Bisnis.com, JAKARTA - Pemerintah masih optimistis pertumbuhan ekonomi Indonesia periode 2025 mampu menembus target 5,2%, seiring kondisi pasar yang lebih kondusif pada semester II/2025.
Sekretaris Kementerian Koordinator Bidang Perekonomian RI Susiwijono Moegiarso mengakui bertambahnya tantangan kondisi perekonomian skala global maupun domestik masih membutuhkan dorongan kebijakan akseleratif melalui APBN maupun non-APBN.
Namun, mulai muncul sentimen positif atas sebagian komponen produk domestik bruto (PDB), sehingga tren anjloknya pertumbuhan ekonomi pada dua kuartal belakangan pun masih bisa dibalas pada paruh akhir 2025.
"Perkembangan terakhir, misalnya dengan realisasi beberapa kesepakatan dagang dan sinyal positif lain, kami berharap 2025 masih mampu menjangkau 5,2%, dan untuk 2026 sebenarnya sepanjang situasinya masih kondusif seperti ini, kami yakin bisa di 5,4%," ungkapnya ketika menghadiri diskusi Bisnis Indonesia Forum, Rabu (23/7/2025).
Sebagai contoh, komponen konsumsi pemerintah masih bisa didorong lewat akselerasi penyerapan belanja APBN. Sementara itu, komponen Pembentukan Modal Tetap Bruto (PMTB) pun berpotensi bangkit, berkaca dari lonjakan impor barang modal pada April dan Mei yang signifikan ketimbang tiga bulan awal 2025.
"Ini mengindikasikan investasi mulai jalan, dan mungkin nanti di dua kuartal ke depan akan men-generate di sektor manufaktur dan sebagainya, karena barang-barang modal yang banyak dibutuhkan utamanya adalah permesinan," tambahnya.
Baca Juga
Berikutnya, konsumsi pun menuju arah lebih cerah karena indeks keyakinan konsumen per Juni 2025 naik tipis ke level 117,8 basis poin dari sebelumnya 117,5 basis poin, begitu juga dengan indeks penjualan riil ke 233,7 basis poin dari sebelumnya 232,4 basis poin.
Menurut Susiwijono yang membantu Menteri Perekonomian Airlangga Hartarto itu, keberhasilan Indonesia dalam memperkuat keberadaannya dalam lanskap perdagangan internasional menjadi salah satu sentimen positif buat geliat perekonomian secara umum, maupun dunia usaha secara khusus.

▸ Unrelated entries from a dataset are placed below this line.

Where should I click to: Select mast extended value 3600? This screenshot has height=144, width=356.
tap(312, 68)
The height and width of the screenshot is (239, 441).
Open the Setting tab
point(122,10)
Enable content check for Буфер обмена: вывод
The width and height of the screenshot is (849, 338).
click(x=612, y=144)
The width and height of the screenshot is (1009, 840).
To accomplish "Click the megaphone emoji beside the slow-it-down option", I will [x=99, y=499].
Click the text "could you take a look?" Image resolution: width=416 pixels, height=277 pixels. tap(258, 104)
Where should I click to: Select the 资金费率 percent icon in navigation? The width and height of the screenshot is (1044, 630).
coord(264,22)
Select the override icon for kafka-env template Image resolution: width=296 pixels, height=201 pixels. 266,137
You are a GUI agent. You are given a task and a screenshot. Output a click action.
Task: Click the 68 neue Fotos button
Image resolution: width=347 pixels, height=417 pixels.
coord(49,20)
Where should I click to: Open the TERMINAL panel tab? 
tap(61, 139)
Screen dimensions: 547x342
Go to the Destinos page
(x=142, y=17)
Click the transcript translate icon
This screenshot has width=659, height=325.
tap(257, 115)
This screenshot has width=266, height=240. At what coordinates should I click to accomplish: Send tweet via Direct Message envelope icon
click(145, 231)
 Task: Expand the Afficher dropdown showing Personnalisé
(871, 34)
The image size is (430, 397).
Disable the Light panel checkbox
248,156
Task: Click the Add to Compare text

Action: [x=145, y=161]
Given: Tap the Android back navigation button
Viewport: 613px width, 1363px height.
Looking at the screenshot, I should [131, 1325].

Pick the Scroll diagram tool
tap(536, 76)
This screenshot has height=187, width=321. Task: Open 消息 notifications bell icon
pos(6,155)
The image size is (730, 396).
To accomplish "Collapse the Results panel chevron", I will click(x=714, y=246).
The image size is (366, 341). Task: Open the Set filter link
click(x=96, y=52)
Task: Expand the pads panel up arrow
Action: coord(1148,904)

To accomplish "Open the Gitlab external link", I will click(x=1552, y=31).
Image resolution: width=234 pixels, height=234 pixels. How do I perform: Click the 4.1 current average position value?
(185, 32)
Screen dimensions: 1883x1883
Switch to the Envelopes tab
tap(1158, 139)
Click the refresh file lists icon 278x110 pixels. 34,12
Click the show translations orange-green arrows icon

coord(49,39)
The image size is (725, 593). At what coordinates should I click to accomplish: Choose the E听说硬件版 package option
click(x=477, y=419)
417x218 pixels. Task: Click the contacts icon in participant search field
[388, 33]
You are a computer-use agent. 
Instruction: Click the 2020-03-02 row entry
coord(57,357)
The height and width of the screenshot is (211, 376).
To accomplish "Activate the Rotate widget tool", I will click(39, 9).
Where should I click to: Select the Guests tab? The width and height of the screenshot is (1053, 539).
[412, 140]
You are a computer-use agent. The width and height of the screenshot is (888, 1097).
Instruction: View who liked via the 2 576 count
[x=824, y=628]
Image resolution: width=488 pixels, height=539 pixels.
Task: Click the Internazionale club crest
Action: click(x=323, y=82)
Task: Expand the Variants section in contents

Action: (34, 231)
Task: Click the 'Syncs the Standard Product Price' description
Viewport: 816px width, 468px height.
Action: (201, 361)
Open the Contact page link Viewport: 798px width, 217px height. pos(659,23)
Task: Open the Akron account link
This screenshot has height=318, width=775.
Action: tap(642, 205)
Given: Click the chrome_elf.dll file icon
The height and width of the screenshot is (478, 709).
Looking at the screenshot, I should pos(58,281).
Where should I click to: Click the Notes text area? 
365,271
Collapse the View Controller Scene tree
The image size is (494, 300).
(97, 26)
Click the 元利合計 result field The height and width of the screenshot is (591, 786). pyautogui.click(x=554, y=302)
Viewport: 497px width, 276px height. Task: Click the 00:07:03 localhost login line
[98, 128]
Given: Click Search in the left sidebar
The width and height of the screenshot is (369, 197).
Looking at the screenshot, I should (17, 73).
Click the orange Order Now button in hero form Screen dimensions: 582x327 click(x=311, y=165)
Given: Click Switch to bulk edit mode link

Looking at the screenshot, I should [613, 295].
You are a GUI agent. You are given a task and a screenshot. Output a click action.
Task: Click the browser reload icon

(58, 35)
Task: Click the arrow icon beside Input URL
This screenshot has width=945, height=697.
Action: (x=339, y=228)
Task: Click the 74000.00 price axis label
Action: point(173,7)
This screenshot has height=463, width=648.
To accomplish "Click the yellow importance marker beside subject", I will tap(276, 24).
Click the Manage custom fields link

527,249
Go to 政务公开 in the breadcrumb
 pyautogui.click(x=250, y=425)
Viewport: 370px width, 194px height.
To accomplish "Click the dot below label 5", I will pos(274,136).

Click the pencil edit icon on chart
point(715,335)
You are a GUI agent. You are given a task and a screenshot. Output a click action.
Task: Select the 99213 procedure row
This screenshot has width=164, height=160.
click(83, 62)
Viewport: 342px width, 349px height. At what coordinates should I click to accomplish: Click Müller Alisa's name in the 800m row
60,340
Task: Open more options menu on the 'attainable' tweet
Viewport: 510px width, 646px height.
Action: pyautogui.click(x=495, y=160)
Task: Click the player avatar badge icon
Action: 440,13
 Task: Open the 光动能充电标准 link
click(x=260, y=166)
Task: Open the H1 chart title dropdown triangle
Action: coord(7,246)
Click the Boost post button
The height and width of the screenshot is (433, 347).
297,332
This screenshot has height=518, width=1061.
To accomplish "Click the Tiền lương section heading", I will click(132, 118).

Mulai dari keberhasilan negosiasi terkait kebijakan tarif Amerika Serikat (AS), realisasi perjanjian EU-CEPA dengan Uni Eropa, perjanjian dengan Eurasia, serta perluasan akses pasar ke negara-negara bagian OECD maupun BRICS.
Oleh karena itu, demi menjaga momentum akselerasi, pemerintah akan mengoptimalkan strategi jangka pendek, seperti mendorong belanja, memperkuat sektor industri pengolahan dan padat karya, program subsidi kredit perumahan, menggenjot konsumsi dari sektor pangan dan efek berganda program makan bergizi gratis, serta optimalisasi sektor pariwisata pada momen-momen puncak permintaan.